[Pixel coordinate grounding data]
········
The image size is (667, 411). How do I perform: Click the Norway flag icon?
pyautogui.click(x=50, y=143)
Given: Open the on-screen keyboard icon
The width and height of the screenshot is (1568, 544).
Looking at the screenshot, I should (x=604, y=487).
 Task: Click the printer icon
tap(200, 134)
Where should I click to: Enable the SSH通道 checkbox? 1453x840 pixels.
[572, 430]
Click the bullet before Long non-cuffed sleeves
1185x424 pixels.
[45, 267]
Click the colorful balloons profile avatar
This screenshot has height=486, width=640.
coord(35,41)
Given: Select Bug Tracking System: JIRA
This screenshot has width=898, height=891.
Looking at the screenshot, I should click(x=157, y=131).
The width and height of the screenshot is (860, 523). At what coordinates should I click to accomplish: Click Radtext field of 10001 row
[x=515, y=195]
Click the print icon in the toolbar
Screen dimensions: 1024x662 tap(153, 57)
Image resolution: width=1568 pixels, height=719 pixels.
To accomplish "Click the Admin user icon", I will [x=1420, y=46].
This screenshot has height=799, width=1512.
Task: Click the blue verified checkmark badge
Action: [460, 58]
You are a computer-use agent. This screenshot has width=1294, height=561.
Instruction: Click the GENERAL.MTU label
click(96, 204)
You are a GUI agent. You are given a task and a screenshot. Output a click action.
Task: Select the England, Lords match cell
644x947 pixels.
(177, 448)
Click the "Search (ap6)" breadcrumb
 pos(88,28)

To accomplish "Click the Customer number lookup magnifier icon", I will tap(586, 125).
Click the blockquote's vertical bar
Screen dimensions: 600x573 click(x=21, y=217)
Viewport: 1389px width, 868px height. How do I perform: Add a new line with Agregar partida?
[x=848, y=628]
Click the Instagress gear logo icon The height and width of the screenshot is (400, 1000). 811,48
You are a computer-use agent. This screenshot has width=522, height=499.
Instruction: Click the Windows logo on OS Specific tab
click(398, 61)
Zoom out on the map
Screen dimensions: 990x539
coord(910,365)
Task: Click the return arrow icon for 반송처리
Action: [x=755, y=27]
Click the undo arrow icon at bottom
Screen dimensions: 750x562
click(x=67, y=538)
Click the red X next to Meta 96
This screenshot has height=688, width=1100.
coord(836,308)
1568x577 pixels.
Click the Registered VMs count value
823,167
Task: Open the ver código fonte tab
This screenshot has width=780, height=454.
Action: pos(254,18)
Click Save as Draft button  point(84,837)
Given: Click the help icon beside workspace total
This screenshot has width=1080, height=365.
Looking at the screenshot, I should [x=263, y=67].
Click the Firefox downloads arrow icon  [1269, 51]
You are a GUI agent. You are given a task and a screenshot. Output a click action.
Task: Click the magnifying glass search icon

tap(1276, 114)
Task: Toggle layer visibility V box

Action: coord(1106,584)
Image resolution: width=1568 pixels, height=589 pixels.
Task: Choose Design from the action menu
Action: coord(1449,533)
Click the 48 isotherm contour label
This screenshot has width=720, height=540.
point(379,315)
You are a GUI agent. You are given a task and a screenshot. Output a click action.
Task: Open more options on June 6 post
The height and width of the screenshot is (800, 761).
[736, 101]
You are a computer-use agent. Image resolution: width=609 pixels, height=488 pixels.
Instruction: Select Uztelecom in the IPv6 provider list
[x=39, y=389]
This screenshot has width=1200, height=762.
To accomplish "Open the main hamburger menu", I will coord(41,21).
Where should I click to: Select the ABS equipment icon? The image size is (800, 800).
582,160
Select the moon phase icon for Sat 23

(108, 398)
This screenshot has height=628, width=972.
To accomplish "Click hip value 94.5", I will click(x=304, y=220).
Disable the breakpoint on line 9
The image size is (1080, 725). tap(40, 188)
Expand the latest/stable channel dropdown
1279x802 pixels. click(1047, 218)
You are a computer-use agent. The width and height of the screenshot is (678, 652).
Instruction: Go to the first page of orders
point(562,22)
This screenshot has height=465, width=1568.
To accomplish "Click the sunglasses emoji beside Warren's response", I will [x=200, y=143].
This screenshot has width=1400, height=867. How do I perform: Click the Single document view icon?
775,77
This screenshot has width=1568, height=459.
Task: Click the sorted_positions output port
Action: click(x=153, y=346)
········
I'd like every record written out exactly as given.

The image size is (667, 411). How do I perform: Click the Norway flag icon?
pyautogui.click(x=50, y=143)
Given: Open the on-screen keyboard icon
The width and height of the screenshot is (1568, 544).
Looking at the screenshot, I should (x=604, y=487).
 Task: Click the printer icon
tap(200, 134)
Where should I click to: Enable the SSH通道 checkbox? 1453x840 pixels.
[572, 430]
Click the bullet before Long non-cuffed sleeves
1185x424 pixels.
[45, 267]
Click the colorful balloons profile avatar
This screenshot has height=486, width=640.
coord(35,41)
Given: Select Bug Tracking System: JIRA
This screenshot has width=898, height=891.
Looking at the screenshot, I should click(x=157, y=131).
The width and height of the screenshot is (860, 523). At what coordinates should I click to accomplish: Click Radtext field of 10001 row
[x=515, y=195]
Click the print icon in the toolbar
Screen dimensions: 1024x662 tap(153, 57)
Image resolution: width=1568 pixels, height=719 pixels.
To accomplish "Click the Admin user icon", I will [x=1420, y=46].
This screenshot has height=799, width=1512.
Task: Click the blue verified checkmark badge
Action: [460, 58]
You are a computer-use agent. This screenshot has width=1294, height=561.
Instruction: Click the GENERAL.MTU label
click(96, 204)
You are a GUI agent. You are given a task and a screenshot. Output a click action.
Task: Select the England, Lords match cell
644x947 pixels.
(177, 448)
Click the "Search (ap6)" breadcrumb
 pos(88,28)

To accomplish "Click the Customer number lookup magnifier icon", I will tap(586, 125).
Click the blockquote's vertical bar
Screen dimensions: 600x573 click(x=21, y=217)
Viewport: 1389px width, 868px height. How do I perform: Add a new line with Agregar partida?
[x=848, y=628]
Click the Instagress gear logo icon The height and width of the screenshot is (400, 1000). 811,48
You are a computer-use agent. This screenshot has width=522, height=499.
Instruction: Click the Windows logo on OS Specific tab
click(398, 61)
Zoom out on the map
Screen dimensions: 990x539
coord(910,365)
Task: Click the return arrow icon for 반송처리
Action: [x=755, y=27]
Click the undo arrow icon at bottom
Screen dimensions: 750x562
click(x=67, y=538)
Click the red X next to Meta 96
This screenshot has height=688, width=1100.
coord(836,308)
1568x577 pixels.
Click the Registered VMs count value
823,167
Task: Open the ver código fonte tab
This screenshot has width=780, height=454.
Action: pos(254,18)
Click Save as Draft button  point(84,837)
Given: Click the help icon beside workspace total
This screenshot has width=1080, height=365.
Looking at the screenshot, I should [x=263, y=67].
Click the Firefox downloads arrow icon  [1269, 51]
You are a GUI agent. You are given a task and a screenshot. Output a click action.
Task: Click the magnifying glass search icon

tap(1276, 114)
Task: Toggle layer visibility V box

Action: coord(1106,584)
Image resolution: width=1568 pixels, height=589 pixels.
Task: Choose Design from the action menu
Action: coord(1449,533)
Click the 48 isotherm contour label
This screenshot has width=720, height=540.
point(379,315)
You are a GUI agent. You are given a task and a screenshot. Output a click action.
Task: Open more options on June 6 post
The height and width of the screenshot is (800, 761).
[736, 101]
You are a computer-use agent. Image resolution: width=609 pixels, height=488 pixels.
Instruction: Select Uztelecom in the IPv6 provider list
[x=39, y=389]
This screenshot has width=1200, height=762.
To accomplish "Open the main hamburger menu", I will coord(41,21).
Where should I click to: Select the ABS equipment icon? The image size is (800, 800).
582,160
Select the moon phase icon for Sat 23

(108, 398)
This screenshot has height=628, width=972.
To accomplish "Click hip value 94.5", I will click(x=304, y=220).
Disable the breakpoint on line 9
The image size is (1080, 725). tap(40, 188)
Expand the latest/stable channel dropdown
1279x802 pixels. click(1047, 218)
You are a computer-use agent. The width and height of the screenshot is (678, 652).
Instruction: Go to the first page of orders
point(562,22)
This screenshot has height=465, width=1568.
To accomplish "Click the sunglasses emoji beside Warren's response", I will [x=200, y=143].
This screenshot has width=1400, height=867. How do I perform: Click the Single document view icon?
775,77
This screenshot has width=1568, height=459.
Task: Click the sorted_positions output port
Action: click(x=153, y=346)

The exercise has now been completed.